#### [EXTRACT PROVIDED]
= Beginning of Section =

What is a business taxonomy?

Glad you asked! Think of a taxonomy as a globally shared vocabulary for the business or organization. This vocabulary is often used throughout all documentation, categorization, and training, but never really written down in one place.

Taxonomies help organize content and knowledge into hierarchical relationships, adding detail to terms and concepts the further you go down the levels.

These two links add a bit more context:

Wearing the right hat

When I worked on a similar project for a client, one thing I found hard was switching between the right hats.

One hat was the business analyst, a.k.a, the guy who needs to translate what the boss has asked for. With this hat on, I found that there were legitimate concerns over how the company's information could be managed, searchable, and categorized to help add value to the organization as a whole.

The next hat was that of the developer. Here, I had to work with existing code and frameworks to implement a complex solution quickly and simply, along with consideration for future development wherever possible.

Finally, the hat that matters in the long run — the one of the everyday user. It was this hat I often found the hardest to don after wearing the others for a long time.

= End of Section =

#### [INPUT DATA]
= Beginning of Section =

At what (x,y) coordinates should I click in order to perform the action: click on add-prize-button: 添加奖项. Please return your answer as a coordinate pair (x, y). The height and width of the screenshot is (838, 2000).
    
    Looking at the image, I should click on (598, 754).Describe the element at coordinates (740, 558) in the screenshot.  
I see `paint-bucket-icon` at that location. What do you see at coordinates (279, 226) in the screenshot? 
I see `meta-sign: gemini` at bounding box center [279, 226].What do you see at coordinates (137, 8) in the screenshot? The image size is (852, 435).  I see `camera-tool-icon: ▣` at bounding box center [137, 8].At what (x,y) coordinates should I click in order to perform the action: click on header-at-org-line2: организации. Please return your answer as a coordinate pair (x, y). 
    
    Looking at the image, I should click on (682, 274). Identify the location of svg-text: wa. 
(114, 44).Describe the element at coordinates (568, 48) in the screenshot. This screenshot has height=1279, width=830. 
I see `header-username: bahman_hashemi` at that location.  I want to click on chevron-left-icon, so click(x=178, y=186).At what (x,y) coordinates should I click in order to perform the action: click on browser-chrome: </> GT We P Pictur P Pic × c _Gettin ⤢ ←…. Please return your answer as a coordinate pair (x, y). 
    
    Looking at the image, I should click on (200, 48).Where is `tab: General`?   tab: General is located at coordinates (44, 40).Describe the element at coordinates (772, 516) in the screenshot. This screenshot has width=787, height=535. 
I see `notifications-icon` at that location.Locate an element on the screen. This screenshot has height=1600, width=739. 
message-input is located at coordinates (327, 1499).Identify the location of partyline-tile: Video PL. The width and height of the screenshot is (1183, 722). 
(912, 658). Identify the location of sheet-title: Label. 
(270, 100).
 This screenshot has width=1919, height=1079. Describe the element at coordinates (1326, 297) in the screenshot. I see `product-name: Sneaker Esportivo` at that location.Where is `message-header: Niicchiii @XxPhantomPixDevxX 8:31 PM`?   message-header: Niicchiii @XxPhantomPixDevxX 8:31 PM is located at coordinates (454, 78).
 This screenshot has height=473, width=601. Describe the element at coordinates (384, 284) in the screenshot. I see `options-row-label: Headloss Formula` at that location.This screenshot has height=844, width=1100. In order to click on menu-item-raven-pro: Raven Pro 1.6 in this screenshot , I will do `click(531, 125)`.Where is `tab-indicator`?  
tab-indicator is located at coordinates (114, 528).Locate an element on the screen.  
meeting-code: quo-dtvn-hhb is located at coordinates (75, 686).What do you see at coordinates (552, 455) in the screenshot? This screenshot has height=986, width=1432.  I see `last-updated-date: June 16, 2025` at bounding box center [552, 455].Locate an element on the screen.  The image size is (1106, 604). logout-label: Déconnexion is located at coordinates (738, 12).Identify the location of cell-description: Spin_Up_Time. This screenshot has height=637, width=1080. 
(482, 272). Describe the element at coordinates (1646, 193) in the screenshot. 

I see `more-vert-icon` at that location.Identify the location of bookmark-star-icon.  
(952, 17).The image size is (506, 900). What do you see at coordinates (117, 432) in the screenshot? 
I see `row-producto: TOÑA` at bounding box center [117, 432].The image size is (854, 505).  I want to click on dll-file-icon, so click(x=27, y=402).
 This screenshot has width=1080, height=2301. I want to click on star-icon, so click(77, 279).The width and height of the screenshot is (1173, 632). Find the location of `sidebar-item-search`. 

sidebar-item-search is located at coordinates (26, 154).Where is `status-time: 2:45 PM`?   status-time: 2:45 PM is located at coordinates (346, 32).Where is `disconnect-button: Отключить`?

= End of Section =

#### [QUESTIONS ON THE MATERIAL]
1) Answer these questions from the text on business taxonomies, each on its own line:
(a) What does the text compare a taxonomy to?
(b) Which hat did the writer often find the hardest to put on?
(c) What did the writer have to work with while wearing the developer hat?
2) List every hat that the writer of the text on business taxonomies describes wearing.
3) Output the passage of the business taxonomy text that starts at the words "One hat was" and ends after the words "development wherever possible.", copied word for word.

#### [TASK RESULTS]
1)
(a) A globally shared vocabulary for the business or organization.
(b) The hat of the everyday user.
(c) Existing code and frameworks.

2)
- Business analyst
- Developer
- Everyday user

3)
One hat was the business analyst, a.k.a, the guy who needs to translate what the boss has asked for. With this hat on, I found that there were legitimate concerns over how the company's information could be managed, searchable, and categorized to help add value to the organization as a whole.

The next hat was that of the developer. Here, I had to work with existing code and frameworks to implement a complex solution quickly and simply, along with consideration for future development wherever possible.